Cone Outer Segment Reflectance Entropy in Choroideremia - Abstract: 1030
Andrew Huang (working with Jessica Morgan) presented some work using adaptive optics to measure density and reflectance entropy of cones in CHM patients.
|Entropy at 0.5°||2.1||2.4||p<0.01|
Entropy in image processing is the amount of randomness within an image. A sharper image will have lower entropy. This measurement could be a useful way of quantifying CHM patients as an objective endpoint.
Functional and Structural endpoints in clinical trials - Abstract: 995
Donald Hood discussed using optical coherence tomography as a clinical trial endpoint. He used the UK Glaucoma Treatment Study as an example of a clinical trial that actually used OCT as an endpoint, even though they used it as a secondary endpoint. He also discussed using the 10-2 visual field test instead of the 24-2 visual field because it has a higher density of points in the central portion of the visual field (see this abstract for a study on this).
- Biodistribution and duration of action of Locked Nucleic Acid oligonucleotides - Sindri Traustason
- LNAs are RNA nucleotides that have been modified with a bridge that improves binding affinity and decreases nuclease resistance. They tested an LNA through an intravitreal injection in minipigs. They found distribution in all layers of the neural retina and the RPE, as well as significant knockdown of VEGFA (the target) up to 90 days after injection. A reduction of 85% VEGF was observed in the vitreous humor for 120 days.
- The number of RPGR cases remains under-represented - Elise Heon
- Mutations in RPGR are the most common cause of X linked retinitis pigmentosa. This study removed some of the quality pass filters on the next generation sequencing done on “negative” patients. This allowed them to identify mutations in hard to sequence regions of the RPGR gene (specifically open reading frame 15) which were validated further.
- Development of knock in mouse models of rhodopsin retinitis pigmentosa - Kelly Ziaka
- This group created a few interesting mutations in the Rhodopsin gene in mice.

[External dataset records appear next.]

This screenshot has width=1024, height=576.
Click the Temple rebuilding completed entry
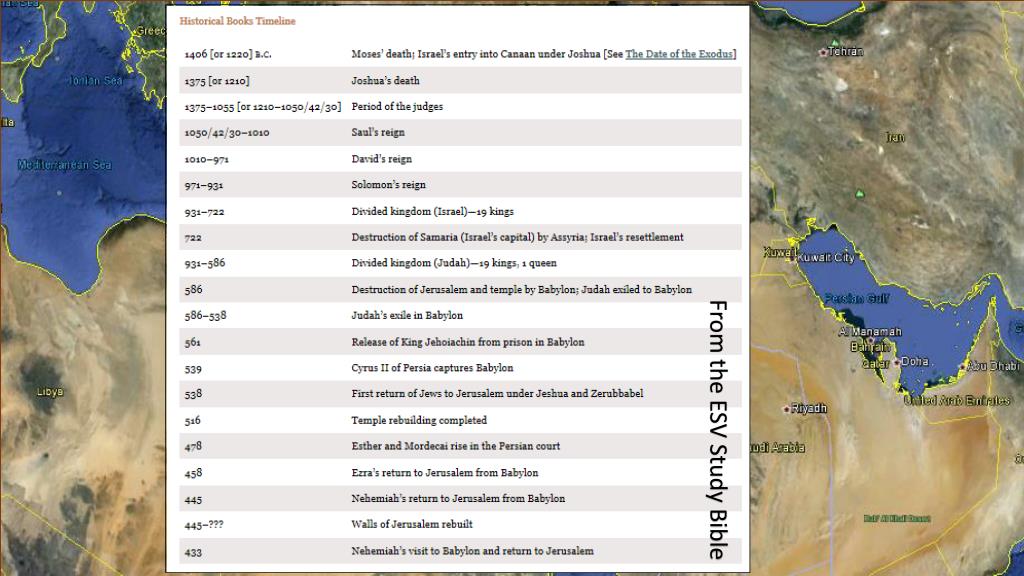point(419,420)
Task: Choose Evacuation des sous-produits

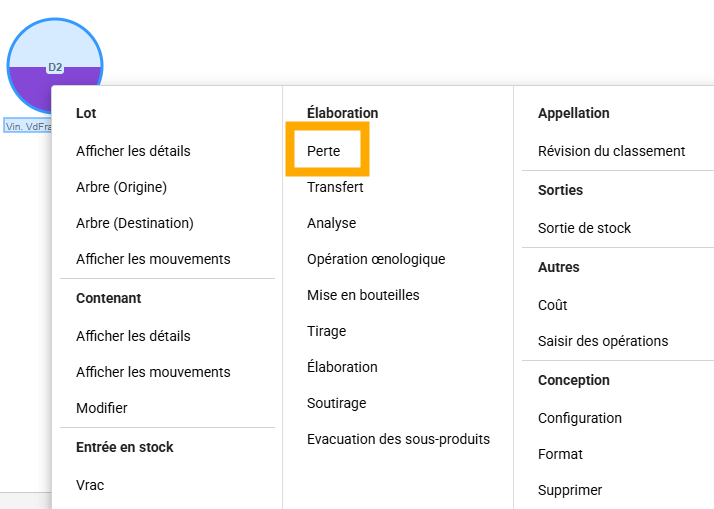Action: point(398,439)
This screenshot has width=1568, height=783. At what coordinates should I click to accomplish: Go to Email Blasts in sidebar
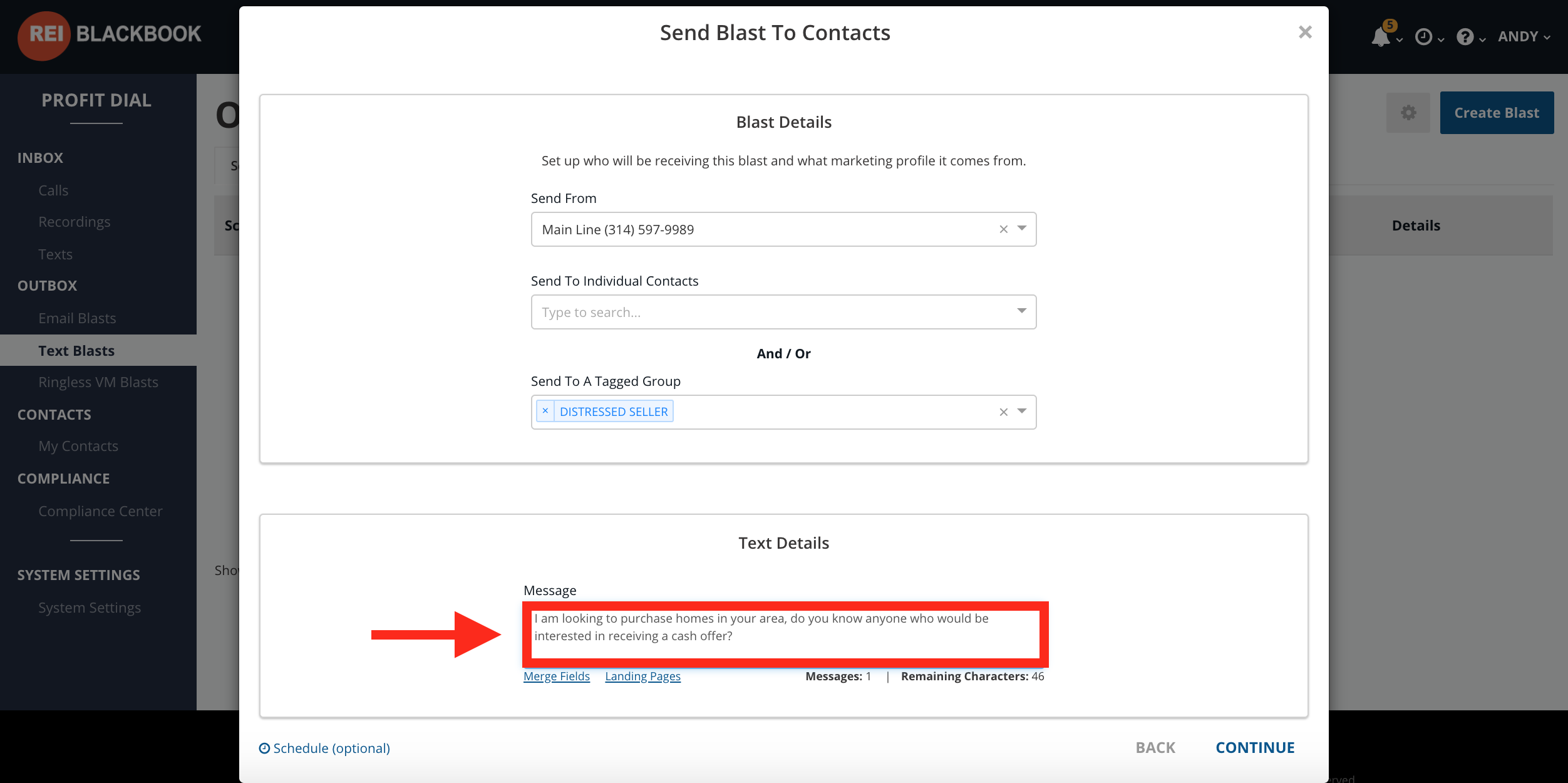point(77,318)
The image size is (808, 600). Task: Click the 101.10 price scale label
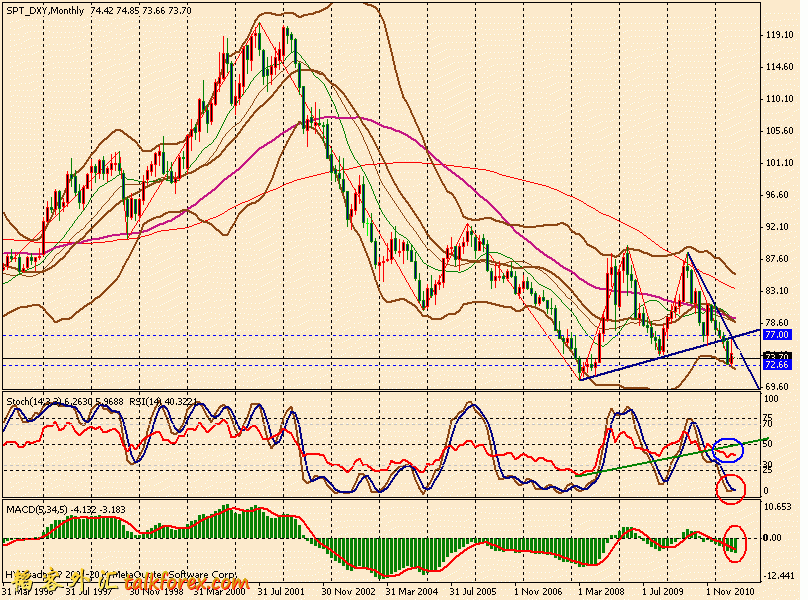click(778, 163)
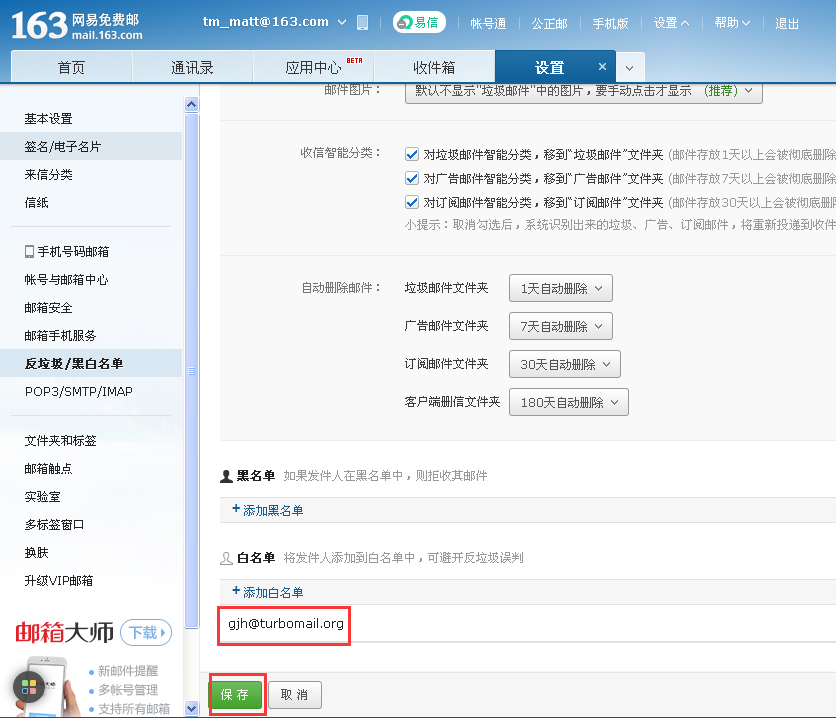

The different mutations seemed to mirror the severity of the mutations found in humans, but need to be further studied.
- Retina has significant protective mechanisms to eliminate mtDNA heteroplasmy SNPs compared to blood - Cristina Kenney
- This group looked at samples from 3 individuals and found that the retina contained much lower levels of mtDNA heteroplasmy than the blood. This suggests that the retina has protective measures that help deal with high metabolism and exposure to UV light.